[What you will do] Turn the records below into a numbered list, starting from the line containing "Locate an element on the screen. This" up to and including the line containing "mute-audio-button is located". Leave out blank lines.

═════ Input for this task ═════

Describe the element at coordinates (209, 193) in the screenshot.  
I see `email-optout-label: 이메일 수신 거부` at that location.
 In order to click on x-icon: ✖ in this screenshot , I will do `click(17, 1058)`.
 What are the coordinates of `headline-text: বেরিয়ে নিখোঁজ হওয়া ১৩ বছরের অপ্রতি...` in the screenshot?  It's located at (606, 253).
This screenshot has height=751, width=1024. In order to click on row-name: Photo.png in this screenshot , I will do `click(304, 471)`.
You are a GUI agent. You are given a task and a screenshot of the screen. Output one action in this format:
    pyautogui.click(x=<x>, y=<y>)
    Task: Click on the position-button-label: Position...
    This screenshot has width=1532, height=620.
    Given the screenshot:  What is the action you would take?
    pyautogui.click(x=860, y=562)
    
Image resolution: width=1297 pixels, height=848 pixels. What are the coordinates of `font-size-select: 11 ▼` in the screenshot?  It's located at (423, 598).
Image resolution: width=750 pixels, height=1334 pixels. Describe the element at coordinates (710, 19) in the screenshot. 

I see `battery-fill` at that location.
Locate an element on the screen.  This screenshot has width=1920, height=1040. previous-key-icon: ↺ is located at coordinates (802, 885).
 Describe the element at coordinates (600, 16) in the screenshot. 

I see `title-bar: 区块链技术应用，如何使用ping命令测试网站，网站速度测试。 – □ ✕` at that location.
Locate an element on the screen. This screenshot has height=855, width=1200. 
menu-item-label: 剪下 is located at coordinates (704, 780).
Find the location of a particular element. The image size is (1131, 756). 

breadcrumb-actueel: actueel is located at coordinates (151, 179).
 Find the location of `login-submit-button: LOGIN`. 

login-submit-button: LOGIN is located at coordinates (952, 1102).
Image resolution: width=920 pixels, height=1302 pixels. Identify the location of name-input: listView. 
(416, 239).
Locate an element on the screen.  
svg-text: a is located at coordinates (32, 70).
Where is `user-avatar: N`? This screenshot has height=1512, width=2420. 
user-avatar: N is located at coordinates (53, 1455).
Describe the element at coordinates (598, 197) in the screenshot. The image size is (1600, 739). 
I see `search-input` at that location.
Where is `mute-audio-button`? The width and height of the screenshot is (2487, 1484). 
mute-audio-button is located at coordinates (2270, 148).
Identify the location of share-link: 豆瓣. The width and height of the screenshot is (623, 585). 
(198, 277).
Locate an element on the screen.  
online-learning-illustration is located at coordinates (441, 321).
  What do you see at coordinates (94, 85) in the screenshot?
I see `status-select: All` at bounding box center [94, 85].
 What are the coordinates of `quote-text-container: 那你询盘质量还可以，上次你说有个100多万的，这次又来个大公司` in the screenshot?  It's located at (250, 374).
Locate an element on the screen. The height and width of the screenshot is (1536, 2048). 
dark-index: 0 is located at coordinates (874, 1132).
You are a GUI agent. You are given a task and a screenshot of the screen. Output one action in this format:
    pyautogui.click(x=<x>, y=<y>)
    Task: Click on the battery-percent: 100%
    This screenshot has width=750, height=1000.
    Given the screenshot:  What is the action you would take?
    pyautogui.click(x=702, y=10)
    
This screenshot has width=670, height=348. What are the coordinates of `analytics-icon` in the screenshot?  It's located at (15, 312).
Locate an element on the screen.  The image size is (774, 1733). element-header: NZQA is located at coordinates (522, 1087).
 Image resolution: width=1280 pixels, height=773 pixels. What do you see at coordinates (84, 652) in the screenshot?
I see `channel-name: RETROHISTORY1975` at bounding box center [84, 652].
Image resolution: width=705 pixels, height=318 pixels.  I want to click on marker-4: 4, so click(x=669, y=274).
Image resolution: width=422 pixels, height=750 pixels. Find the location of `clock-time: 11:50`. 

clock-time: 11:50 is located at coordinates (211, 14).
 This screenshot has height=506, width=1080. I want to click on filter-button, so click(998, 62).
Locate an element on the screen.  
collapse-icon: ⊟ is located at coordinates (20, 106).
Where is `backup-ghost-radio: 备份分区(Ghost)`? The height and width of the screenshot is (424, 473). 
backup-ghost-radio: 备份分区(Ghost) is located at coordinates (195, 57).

═════

[Result]
1. Locate an element on the screen. This screenshot has height=855, width=1200. 
2. menu-item-label: 剪下 is located at coordinates (704, 780).
3. Find the location of a particular element. The image size is (1131, 756). 
4. breadcrumb-actueel: actueel is located at coordinates (151, 179).
5.  Find the location of `login-submit-button: LOGIN`. 
6. login-submit-button: LOGIN is located at coordinates (952, 1102).
7. Image resolution: width=920 pixels, height=1302 pixels. Identify the location of name-input: listView. 
8. (416, 239).
9. Locate an element on the screen.  
10. svg-text: a is located at coordinates (32, 70).
11. Where is `user-avatar: N`? This screenshot has height=1512, width=2420. 
12. user-avatar: N is located at coordinates (53, 1455).
13. Describe the element at coordinates (598, 197) in the screenshot. The image size is (1600, 739). 
14. I see `search-input` at that location.
15. Where is `mute-audio-button`? The width and height of the screenshot is (2487, 1484). 
16. mute-audio-button is located at coordinates (2270, 148).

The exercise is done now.